Satacak bir şey kalmadı…
Literatürde pek kullanmayız ama ‘Türkiye’nin kapitalistleri’ demek zorundayız artık. ABD’li, Rus, İngiliz, Fransız, Alman, İspanyol, Hintli, Japon, Hollandalı, Güney Afrikalı, Malezyalı ya da Çinli kapitalistlere göre ‘etki ve zenginlik düzeyleri’ tartışmaya açık olan bizimkiler, daha emekleme dönemlerini yeni yeni geçmeye başladılar.
Daha çok ekonomi dergilerinde isimlerini gördüğünüz, gelir ve kurumlar vergisi sıralamasında ilk 500 ya da ilk 1000 listesine giren kişi ve kurumlar, Türkiye’nin kapitalistleri olarak dünyaya açıldılar.
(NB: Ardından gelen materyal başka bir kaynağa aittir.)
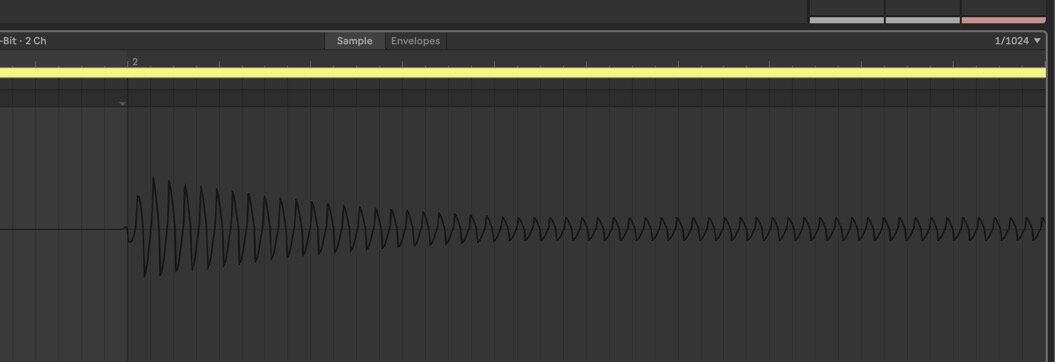Click the "-Bit · 2 Ch" sample info label

(x=24, y=41)
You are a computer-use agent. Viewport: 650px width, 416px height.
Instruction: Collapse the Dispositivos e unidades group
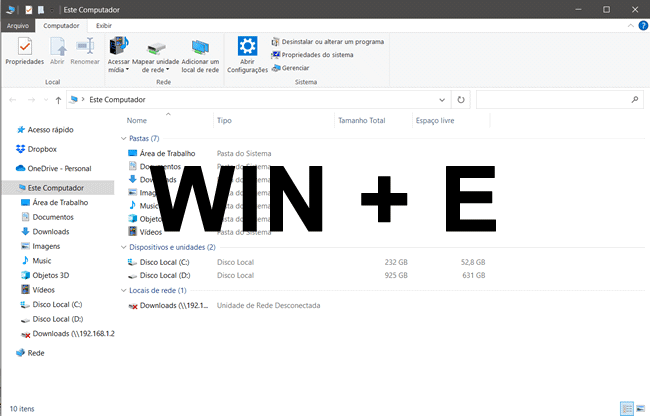click(123, 246)
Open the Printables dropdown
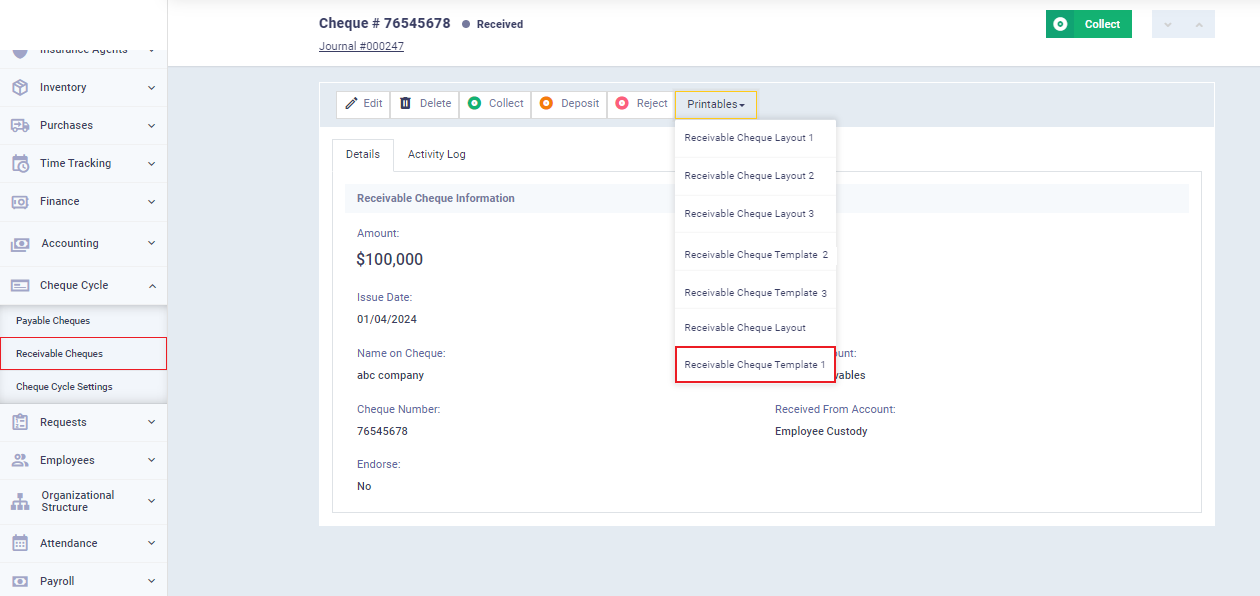This screenshot has width=1260, height=596. coord(715,104)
Henüz yerli otomobil, helikopter, uçak imal etmiyorlar. Uzay çalışmalarının herhangi bir yerinde bazı küçük parçalarda üretici görüyoruz onları. Daha çok tekstil, konfeksiyon, havlu, iplik, gıda (iyi ki Anadolu’nun verimli toprakları var), inşaat, televizyon, buzdolabı, çamaşır makinesi, bulaşık makinesi, mobilya, halı, kilim, çimento, kömür, mermer ve çeşitli makinelerle ilgili sektörlerde yer alıyorlar. Doğanın cömert davrandığı kıyı ve dağlarda otel işletiyorlar…
Gelişmiş teknolojik ürünleri pazara sunan girişimcilerimizi göz ardı edemeyiz ama onlar da büyük olmak için henüz hazır değiller.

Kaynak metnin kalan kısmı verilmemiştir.